_WRITTEN REQUEST_
Arrange the lines of the listing as a JSON list of strings, one string per line and no blank lines, from the line with "Task: Click the about:preferences address bar" up to and including the line with "click(1408, 76)".

_DATA FOR PROCESSING_
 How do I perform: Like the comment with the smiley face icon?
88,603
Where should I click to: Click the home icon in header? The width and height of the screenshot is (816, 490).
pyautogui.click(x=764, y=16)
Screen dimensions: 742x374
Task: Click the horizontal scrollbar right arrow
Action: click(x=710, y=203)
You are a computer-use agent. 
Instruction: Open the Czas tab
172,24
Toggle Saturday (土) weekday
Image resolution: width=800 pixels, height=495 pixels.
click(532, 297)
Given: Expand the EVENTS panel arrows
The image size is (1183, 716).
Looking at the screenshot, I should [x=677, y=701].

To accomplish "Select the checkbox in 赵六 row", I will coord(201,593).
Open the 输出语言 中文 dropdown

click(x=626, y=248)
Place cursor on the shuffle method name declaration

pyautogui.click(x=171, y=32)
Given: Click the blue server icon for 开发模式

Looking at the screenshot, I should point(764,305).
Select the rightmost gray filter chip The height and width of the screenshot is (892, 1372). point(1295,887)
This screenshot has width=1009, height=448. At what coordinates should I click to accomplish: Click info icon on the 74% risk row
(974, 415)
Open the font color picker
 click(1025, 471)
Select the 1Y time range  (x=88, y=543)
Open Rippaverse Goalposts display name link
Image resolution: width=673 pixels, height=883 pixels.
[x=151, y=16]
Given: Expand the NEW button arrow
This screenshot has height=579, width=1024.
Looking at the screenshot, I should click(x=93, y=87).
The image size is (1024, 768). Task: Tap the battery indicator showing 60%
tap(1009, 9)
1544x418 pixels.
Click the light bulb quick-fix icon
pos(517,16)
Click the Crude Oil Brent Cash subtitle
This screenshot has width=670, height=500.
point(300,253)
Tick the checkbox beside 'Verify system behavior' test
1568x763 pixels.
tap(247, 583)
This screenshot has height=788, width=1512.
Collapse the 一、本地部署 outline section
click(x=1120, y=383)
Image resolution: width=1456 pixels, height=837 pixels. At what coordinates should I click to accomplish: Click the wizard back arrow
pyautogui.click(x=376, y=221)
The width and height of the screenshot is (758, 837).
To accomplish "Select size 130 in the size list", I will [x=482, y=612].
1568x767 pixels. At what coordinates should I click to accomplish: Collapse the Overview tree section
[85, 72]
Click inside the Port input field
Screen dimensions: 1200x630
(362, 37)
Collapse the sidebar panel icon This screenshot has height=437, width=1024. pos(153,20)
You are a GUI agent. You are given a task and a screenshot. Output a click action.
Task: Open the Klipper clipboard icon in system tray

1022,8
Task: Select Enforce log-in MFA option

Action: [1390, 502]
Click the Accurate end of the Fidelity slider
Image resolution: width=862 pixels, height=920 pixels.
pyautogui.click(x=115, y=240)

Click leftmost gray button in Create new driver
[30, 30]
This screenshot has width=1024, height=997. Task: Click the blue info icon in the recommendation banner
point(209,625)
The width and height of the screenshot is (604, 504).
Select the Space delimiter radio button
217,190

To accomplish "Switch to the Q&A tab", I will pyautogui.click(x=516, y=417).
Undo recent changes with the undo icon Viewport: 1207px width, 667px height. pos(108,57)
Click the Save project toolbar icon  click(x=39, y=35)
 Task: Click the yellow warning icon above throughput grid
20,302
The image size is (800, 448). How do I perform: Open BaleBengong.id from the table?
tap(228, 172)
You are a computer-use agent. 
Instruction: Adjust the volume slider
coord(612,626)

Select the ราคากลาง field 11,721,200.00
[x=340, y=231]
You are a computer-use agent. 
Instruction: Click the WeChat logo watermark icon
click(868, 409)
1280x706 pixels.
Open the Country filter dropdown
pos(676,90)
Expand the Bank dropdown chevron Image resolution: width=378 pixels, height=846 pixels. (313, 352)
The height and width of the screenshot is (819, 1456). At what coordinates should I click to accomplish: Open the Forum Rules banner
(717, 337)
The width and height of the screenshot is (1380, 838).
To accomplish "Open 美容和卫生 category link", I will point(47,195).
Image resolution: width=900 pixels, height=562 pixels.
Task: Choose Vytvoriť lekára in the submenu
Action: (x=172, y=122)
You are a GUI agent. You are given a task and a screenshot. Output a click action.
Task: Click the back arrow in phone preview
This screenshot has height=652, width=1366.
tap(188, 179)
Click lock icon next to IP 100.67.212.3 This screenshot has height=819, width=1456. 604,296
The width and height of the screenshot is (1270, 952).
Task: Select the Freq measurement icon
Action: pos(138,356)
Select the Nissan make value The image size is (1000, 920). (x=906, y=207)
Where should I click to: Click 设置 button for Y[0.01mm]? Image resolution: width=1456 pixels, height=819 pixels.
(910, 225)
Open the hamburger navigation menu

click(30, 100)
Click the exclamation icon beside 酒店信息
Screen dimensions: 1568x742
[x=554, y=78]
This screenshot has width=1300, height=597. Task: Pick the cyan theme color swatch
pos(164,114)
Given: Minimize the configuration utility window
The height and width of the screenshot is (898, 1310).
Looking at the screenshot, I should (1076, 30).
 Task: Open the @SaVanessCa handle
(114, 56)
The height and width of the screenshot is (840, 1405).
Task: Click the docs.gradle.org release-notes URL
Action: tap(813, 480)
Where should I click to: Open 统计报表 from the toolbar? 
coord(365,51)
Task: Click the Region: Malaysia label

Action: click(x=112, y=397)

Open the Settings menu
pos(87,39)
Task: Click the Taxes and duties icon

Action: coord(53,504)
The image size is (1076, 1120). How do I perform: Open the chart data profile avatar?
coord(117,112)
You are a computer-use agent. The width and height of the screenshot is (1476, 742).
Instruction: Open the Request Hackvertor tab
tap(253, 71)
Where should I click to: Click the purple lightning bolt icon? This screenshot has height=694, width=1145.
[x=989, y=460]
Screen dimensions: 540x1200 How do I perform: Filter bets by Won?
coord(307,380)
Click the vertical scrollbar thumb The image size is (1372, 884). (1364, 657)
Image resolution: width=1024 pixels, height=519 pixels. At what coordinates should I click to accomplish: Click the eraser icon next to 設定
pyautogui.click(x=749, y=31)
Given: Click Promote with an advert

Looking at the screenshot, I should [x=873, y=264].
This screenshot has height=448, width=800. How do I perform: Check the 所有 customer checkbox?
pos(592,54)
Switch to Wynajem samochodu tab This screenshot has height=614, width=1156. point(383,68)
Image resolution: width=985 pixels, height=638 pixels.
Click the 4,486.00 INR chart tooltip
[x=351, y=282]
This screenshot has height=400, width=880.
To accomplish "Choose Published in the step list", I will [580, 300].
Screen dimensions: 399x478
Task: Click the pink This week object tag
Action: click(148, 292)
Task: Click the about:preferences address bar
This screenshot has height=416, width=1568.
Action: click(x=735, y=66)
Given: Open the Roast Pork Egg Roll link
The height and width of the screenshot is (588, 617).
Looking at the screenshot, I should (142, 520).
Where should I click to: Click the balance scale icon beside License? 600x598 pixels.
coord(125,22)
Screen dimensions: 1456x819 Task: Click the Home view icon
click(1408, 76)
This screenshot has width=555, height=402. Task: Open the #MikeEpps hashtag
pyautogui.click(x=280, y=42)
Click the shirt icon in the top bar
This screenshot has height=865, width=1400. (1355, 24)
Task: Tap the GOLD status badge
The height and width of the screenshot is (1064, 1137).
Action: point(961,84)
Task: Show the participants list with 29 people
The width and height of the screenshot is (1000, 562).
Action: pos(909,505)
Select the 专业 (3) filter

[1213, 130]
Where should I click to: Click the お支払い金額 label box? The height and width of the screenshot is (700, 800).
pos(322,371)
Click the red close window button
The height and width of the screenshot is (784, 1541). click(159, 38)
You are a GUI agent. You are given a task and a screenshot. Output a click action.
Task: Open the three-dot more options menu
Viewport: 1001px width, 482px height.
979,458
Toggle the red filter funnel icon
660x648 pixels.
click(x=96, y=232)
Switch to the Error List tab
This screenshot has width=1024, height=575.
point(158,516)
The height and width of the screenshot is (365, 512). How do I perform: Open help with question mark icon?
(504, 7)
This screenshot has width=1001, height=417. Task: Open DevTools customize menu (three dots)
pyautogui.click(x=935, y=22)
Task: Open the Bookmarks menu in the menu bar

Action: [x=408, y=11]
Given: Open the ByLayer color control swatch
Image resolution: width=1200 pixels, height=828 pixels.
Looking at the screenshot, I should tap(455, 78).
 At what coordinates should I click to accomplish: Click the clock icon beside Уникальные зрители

_TASK RESPONSE_
[
  "Task: Click the about:preferences address bar",
  "This screenshot has height=416, width=1568.",
  "Action: click(x=735, y=66)",
  "Given: Open the Roast Pork Egg Roll link",
  "The height and width of the screenshot is (588, 617).",
  "Looking at the screenshot, I should (142, 520).",
  "Where should I click to: Click the balance scale icon beside License? 600x598 pixels.",
  "coord(125,22)",
  "Screen dimensions: 1456x819 Task: Click the Home view icon",
  "click(1408, 76)"
]